EXERCISE DIRECTIONS — The result should be the line with "Leadership (21, 2333)" followed by every remaining line of the entries, each reproduced exactly, with nothing else.

Items from a data source
-- Opening Marker --

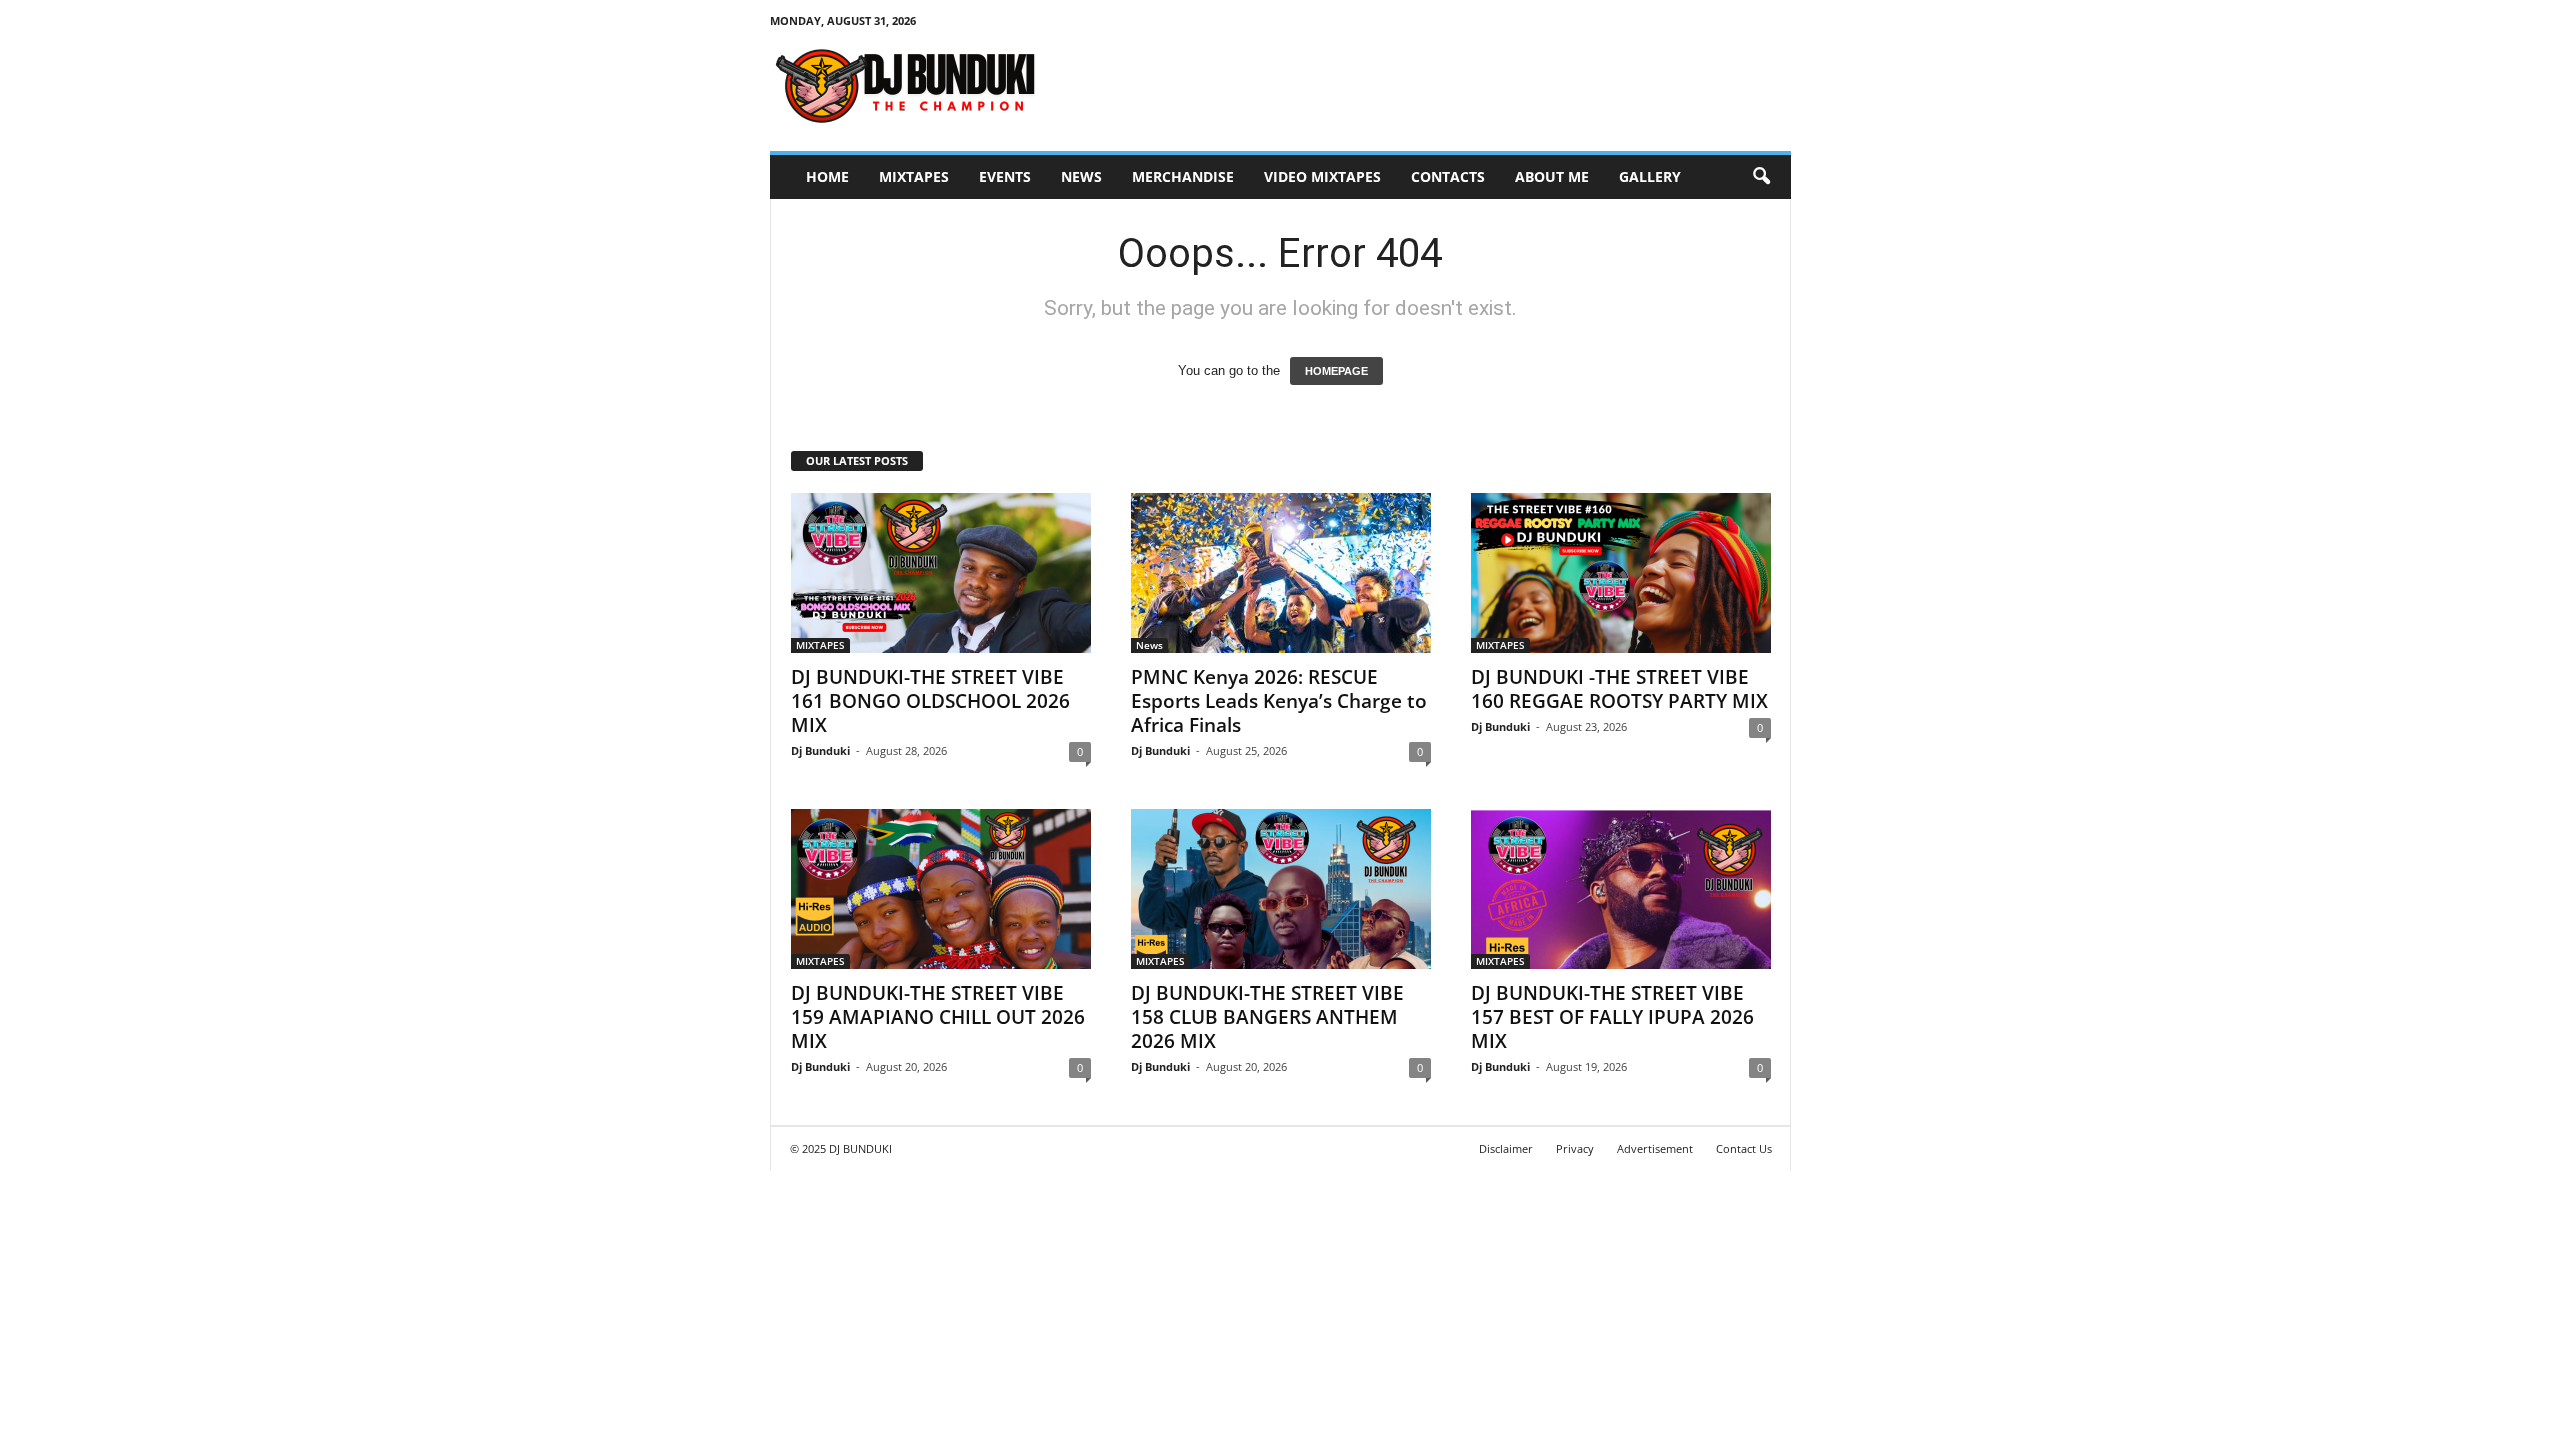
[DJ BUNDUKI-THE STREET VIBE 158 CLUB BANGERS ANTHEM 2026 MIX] (1281, 889)
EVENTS (1005, 176)
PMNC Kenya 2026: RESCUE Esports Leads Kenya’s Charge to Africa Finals (1279, 701)
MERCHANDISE (1183, 176)
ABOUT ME (1552, 176)
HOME (827, 176)
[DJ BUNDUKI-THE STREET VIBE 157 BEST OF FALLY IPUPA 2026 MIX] (1621, 889)
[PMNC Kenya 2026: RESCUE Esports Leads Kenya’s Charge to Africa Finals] (1281, 573)
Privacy (1575, 1148)
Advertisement (1655, 1148)
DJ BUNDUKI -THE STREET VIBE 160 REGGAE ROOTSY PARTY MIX (1619, 689)
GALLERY (1650, 176)
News (1081, 176)
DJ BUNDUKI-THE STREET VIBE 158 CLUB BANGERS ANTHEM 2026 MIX (1267, 1017)
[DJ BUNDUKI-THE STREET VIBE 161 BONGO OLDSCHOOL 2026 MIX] (941, 573)
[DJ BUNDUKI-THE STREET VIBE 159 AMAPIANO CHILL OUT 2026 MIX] (941, 889)
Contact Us (1744, 1148)
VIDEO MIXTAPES (1322, 176)
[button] (1761, 177)
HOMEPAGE (1336, 371)
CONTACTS (1448, 176)
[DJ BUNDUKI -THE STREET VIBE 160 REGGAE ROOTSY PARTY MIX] (1621, 573)
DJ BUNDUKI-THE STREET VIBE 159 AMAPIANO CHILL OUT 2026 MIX (938, 1017)
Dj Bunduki (820, 750)
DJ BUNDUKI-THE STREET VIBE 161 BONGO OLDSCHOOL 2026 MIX (930, 701)
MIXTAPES (914, 176)
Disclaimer (1506, 1148)
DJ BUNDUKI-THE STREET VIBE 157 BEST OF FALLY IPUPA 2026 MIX (1612, 1017)
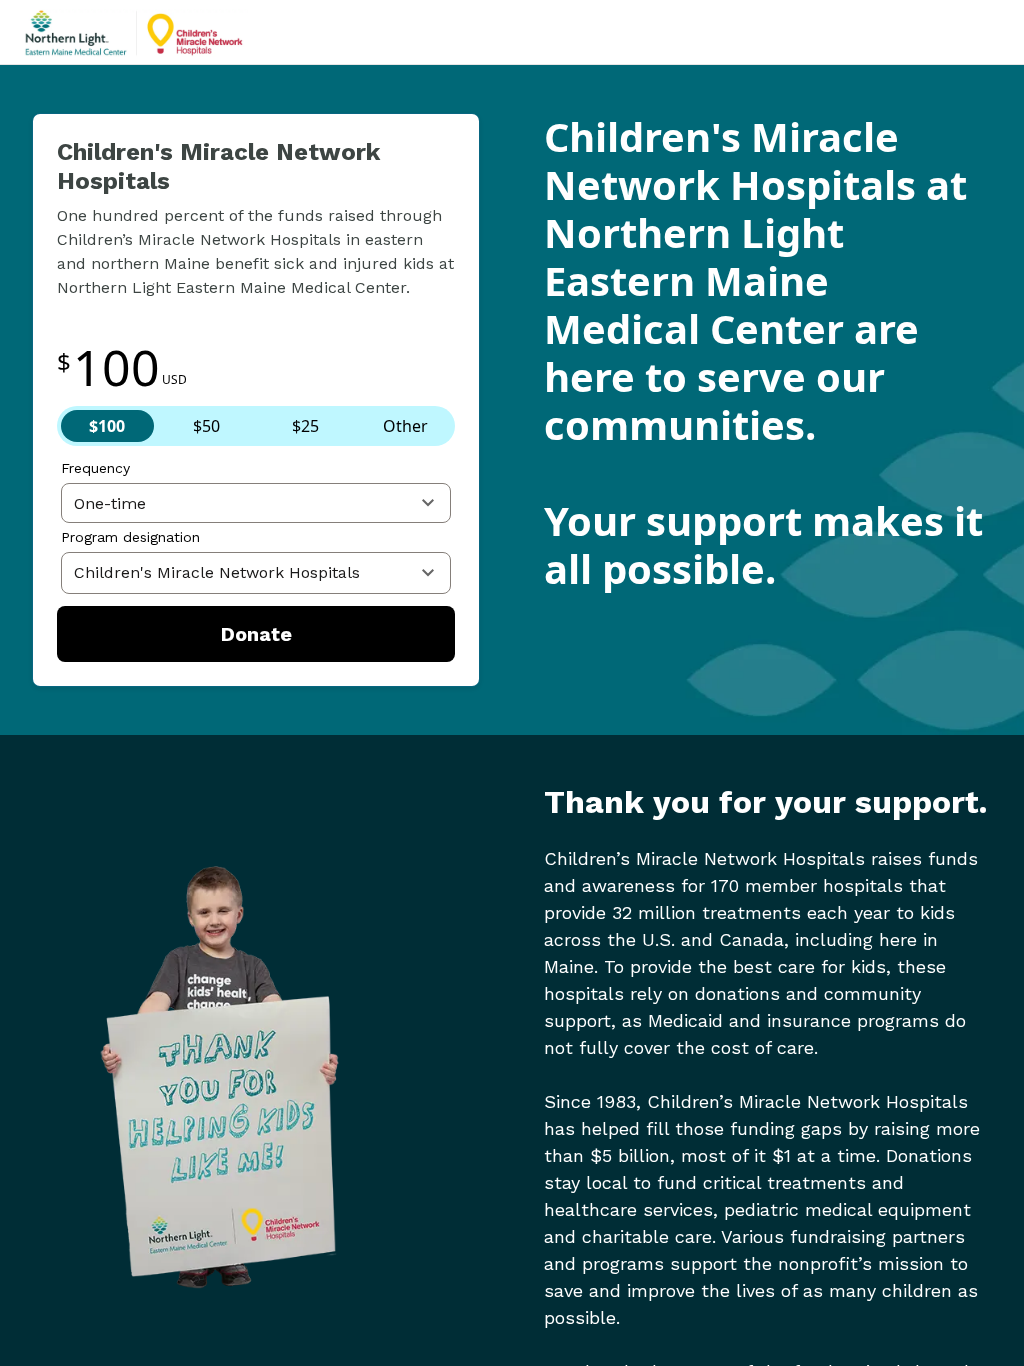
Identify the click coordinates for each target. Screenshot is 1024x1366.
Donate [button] (256, 634)
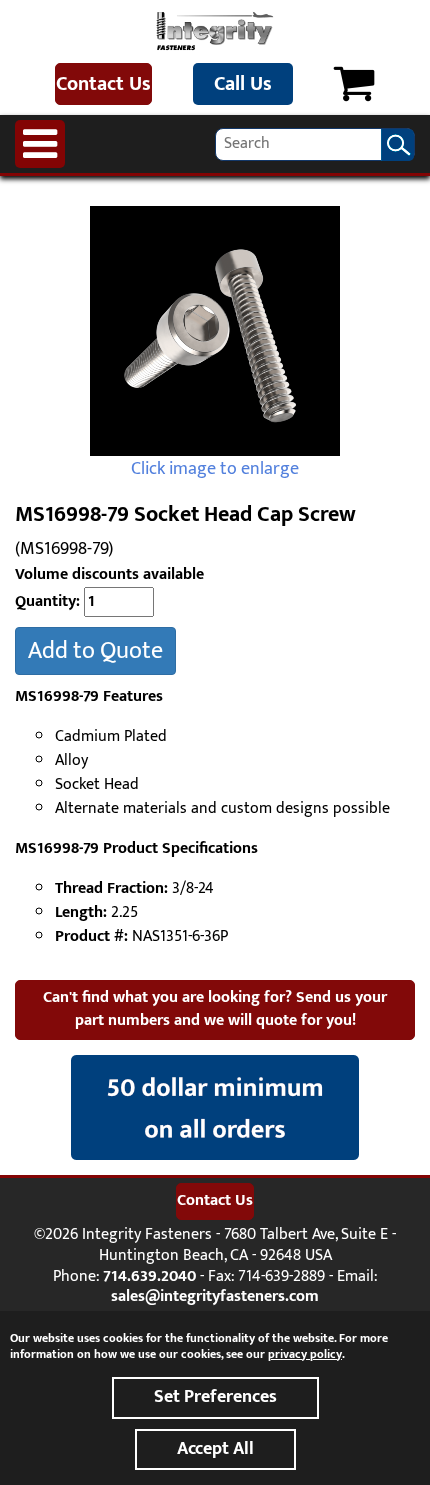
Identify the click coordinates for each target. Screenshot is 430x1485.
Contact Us (103, 84)
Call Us (243, 84)
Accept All (215, 1449)
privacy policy (305, 1354)
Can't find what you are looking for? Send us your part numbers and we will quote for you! (215, 1009)
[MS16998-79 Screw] (215, 331)
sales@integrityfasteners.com (215, 1296)
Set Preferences (215, 1397)
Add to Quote (95, 651)
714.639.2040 (149, 1276)
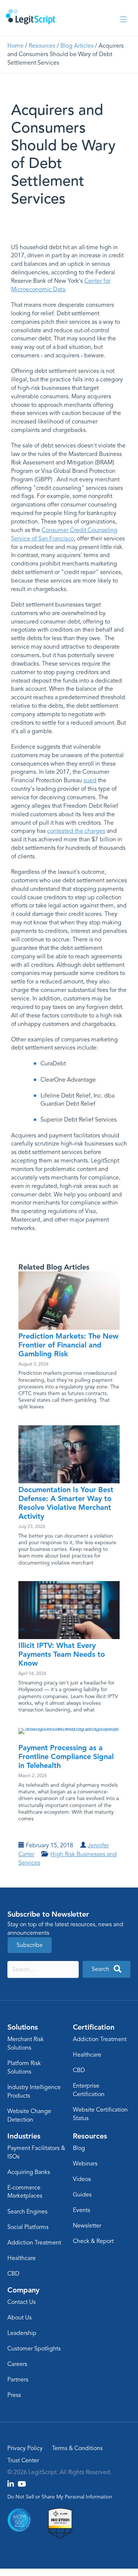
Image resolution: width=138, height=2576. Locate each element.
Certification (93, 2027)
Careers (17, 2364)
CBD (79, 2070)
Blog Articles (76, 45)
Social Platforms (28, 2227)
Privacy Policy (25, 2448)
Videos (82, 2179)
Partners (17, 2379)
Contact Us (21, 2302)
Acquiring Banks (28, 2172)
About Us (19, 2317)
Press (14, 2395)
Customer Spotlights (34, 2348)
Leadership (21, 2333)
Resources (42, 45)
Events (81, 2210)
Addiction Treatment (100, 2039)
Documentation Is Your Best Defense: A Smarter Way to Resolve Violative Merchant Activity (65, 1503)
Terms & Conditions (77, 2448)
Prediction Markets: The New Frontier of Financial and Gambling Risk (68, 1345)
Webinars (85, 2163)
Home (15, 45)
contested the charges (76, 831)
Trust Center (23, 2460)
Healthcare (87, 2054)
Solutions (22, 2027)
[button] (106, 1969)
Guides (82, 2194)
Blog (79, 2148)
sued (90, 780)
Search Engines (27, 2211)
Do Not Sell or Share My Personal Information (59, 2497)
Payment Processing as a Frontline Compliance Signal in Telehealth (66, 1756)
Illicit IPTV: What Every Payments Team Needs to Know (61, 1654)
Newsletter (87, 2225)
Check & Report (93, 2241)
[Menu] (123, 20)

-- Closing Marker --

YOUR RESPONSE —
Leadership (21, 2333)
Resources (42, 45)
Events (81, 2210)
Addiction Treatment (100, 2039)
Documentation Is Your Best Defense: A Smarter Way to Resolve Violative Merchant Activity (65, 1503)
Terms & Conditions (77, 2448)
Prediction Markets: The New Frontier of Financial and Gambling Risk (68, 1345)
Webinars (85, 2163)
Home (15, 45)
contested the charges (76, 831)
Trust Center (23, 2460)
Healthcare (87, 2054)
Solutions (22, 2027)
[button] (106, 1969)
Guides (82, 2194)
Blog (79, 2148)
sued (90, 780)
Search Engines (27, 2211)
Do Not Sell or Share My Personal Information (59, 2497)
Payment Processing as a Frontline Compliance Signal in Telehealth (66, 1756)
Illicit IPTV: What Every Payments Team Needs to Know (61, 1654)
Newsletter (87, 2225)
Check & Report (93, 2241)
[Menu] (123, 20)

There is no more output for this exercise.